Uniswap V2: The Canonical AMM

OVERVIEW

Uniswap V2 (launched May 2020) is the most influential DeFi protocol
ever deployed. Its design — 700 lines of Solidity, no upgrades, no
admin keys — set the template for permissionless exchange. Every
AMM that followed either copied it or diverged from it deliberately.
Understanding V2 at the bytecode level is foundational.

THE COMPLETE V2 ARCHITECTURE

Three contracts, three purposes:

  UniswapV2Factory:
    Creates and tracks Pair contracts. Stores protocol fee address.
    One deployment on mainnet. Immutable.
    Key function: createPair(address tokenA, address tokenB)
    Key storage: getPair[token0][token1] → pair address

  UniswapV2Pair:
    The core AMM. One pair per token combination.
    Holds reserves.

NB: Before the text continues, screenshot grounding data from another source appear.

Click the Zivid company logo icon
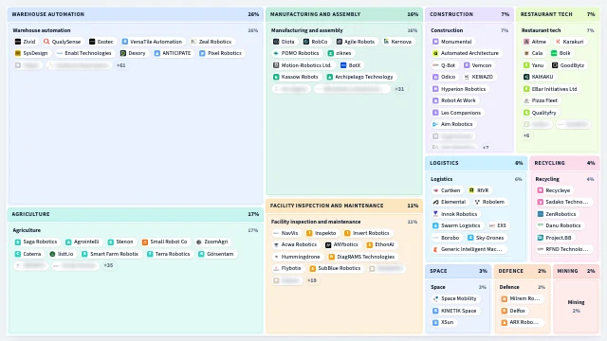Viewport: 607px width, 341px height. (x=18, y=42)
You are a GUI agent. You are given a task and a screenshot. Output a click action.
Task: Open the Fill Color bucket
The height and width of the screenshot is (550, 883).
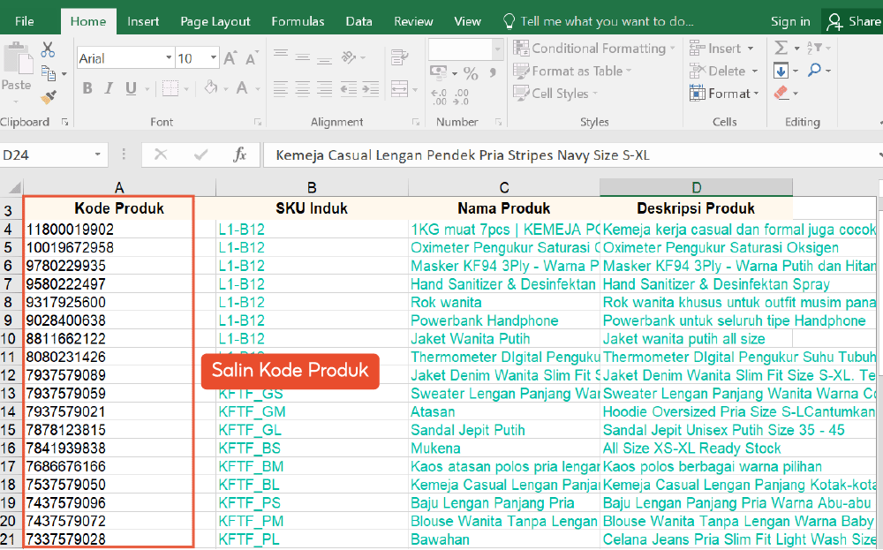coord(211,88)
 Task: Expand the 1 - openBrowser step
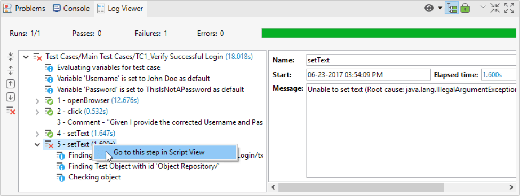point(37,100)
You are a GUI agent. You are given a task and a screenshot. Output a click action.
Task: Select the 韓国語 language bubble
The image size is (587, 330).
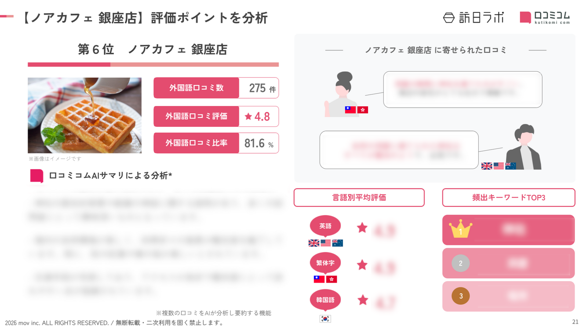click(x=325, y=300)
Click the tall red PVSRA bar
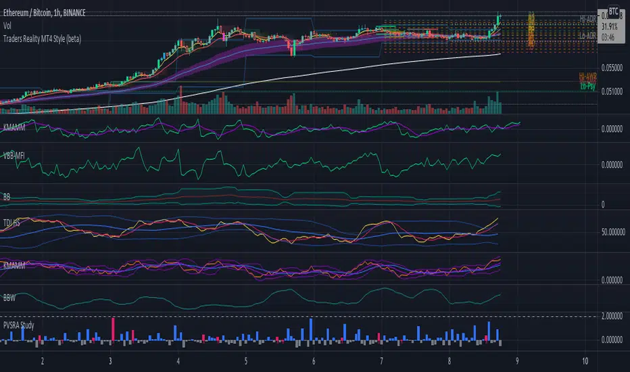This screenshot has width=630, height=372. (x=114, y=329)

Mints/burns LP tokens. Executes swaps.
    Implements the x*y=k invariant.
    Immutable. No owner. No admin. No upgrades.

  UniswapV2Router02:
    User-facing interface. Handles multi-hop routing.
    Manages slippage protection (amountOutMin/amountInMax).
    Converts between ETH and WETH automatically.
    NOT the same as the pair — the pair does the actual swap.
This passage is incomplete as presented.